Students whose names begin with C or D get lower grades than those whose names begin with A or B; major league baseball players whose first or last names began with K are significantly more likely to strike out.
Assistant professors Leif Nelson of UCSD and Joseph Simmons of Yale have conducted five studies over five years using information from thousands of individuals.
“The conscious process is that baseball players want to get a hit and students want to get A's,” Nelson says. “So if you get a change in performance in agreement with the nameletter effect, it clearly shows there must be some unconscious desire operating in the other direction.”
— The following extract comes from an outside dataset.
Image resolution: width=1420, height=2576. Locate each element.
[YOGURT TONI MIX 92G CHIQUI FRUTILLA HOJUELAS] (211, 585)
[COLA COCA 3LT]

The researchers' work supports a series of studies published since 2002 that have found the “nameletter effect” causes people to make life choices based on names that resemble (类似) their own. Those studies by Brett Pelham, an associate professor at SUNY University, have found that people are disproportionately (不定比例地) likely to live in states or cities resembling their names, have careers that resemble their names and even marry those whose surnames begin with the same letter as their own.
The twist, says, is that he has believed the nameletter effect would apply only to positive outcomes. Nelson and Simmons, he says, are “showing it applies more so to negative things than positive things.”
The researchers say the effect is definitely more of a coincidence (巧合) than a fact. “I know plenty of Chrises and Davids who have done very well in school,” Pelham says.